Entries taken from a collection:
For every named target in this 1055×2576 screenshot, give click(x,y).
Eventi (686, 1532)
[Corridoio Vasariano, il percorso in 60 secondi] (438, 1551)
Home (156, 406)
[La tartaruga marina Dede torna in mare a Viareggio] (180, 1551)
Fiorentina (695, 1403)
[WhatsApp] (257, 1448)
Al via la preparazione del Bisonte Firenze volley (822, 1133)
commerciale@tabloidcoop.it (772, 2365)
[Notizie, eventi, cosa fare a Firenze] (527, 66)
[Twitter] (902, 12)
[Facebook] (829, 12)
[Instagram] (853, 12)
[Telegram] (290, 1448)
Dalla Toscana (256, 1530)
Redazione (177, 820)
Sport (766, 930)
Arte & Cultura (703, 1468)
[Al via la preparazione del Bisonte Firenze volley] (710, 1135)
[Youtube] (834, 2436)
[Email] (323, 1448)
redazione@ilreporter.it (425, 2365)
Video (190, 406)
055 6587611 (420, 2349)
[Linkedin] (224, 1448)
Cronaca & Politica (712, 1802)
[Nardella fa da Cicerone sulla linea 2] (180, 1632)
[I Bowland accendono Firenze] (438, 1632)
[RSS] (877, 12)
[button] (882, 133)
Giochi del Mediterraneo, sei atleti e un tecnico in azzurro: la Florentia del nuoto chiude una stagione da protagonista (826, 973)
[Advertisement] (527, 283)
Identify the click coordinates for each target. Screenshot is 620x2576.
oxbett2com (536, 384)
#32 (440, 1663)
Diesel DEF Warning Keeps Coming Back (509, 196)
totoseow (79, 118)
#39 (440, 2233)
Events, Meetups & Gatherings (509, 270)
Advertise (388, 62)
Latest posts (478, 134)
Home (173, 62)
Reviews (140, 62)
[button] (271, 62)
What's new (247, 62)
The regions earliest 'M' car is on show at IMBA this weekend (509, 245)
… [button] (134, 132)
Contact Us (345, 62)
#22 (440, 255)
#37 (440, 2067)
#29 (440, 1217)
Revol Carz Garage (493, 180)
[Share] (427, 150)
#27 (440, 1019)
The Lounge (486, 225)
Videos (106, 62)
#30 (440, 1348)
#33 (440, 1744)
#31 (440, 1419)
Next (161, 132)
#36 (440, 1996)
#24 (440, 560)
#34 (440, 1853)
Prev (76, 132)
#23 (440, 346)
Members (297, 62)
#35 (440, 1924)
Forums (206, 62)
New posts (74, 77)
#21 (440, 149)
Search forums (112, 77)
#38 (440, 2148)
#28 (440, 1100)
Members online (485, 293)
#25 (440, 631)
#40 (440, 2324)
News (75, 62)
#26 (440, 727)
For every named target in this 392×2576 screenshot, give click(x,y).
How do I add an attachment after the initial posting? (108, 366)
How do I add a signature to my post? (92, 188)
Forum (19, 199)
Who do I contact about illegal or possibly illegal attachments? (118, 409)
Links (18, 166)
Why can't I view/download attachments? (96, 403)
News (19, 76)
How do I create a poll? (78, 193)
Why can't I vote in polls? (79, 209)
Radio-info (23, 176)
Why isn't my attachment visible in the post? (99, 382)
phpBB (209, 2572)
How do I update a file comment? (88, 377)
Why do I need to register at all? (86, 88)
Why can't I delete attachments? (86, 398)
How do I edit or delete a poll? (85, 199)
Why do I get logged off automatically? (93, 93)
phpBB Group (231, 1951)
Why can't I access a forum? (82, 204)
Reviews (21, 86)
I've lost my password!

What you need to do:
Beginning at the line that holds "Who do I contact", reproduce each line of the records above down to and including the last one.

Your solution:
Who do I contact about illegal or possibly illegal attachments? (118, 409)
Links (18, 166)
Why can't I view/download attachments? (96, 403)
News (19, 76)
How do I create a poll? (78, 193)
Why can't I vote in polls? (79, 209)
Radio-info (23, 176)
Why isn't my attachment visible in the post? (99, 382)
phpBB (209, 2572)
How do I update a file comment? (88, 377)
Why do I need to register at all? (86, 88)
Why can't I delete attachments? (86, 398)
How do I edit or delete a poll? (85, 199)
Why do I get logged off automatically? (93, 93)
phpBB Group (231, 1951)
Why can't I access a forum? (82, 204)
Reviews (21, 86)
I've lost my password!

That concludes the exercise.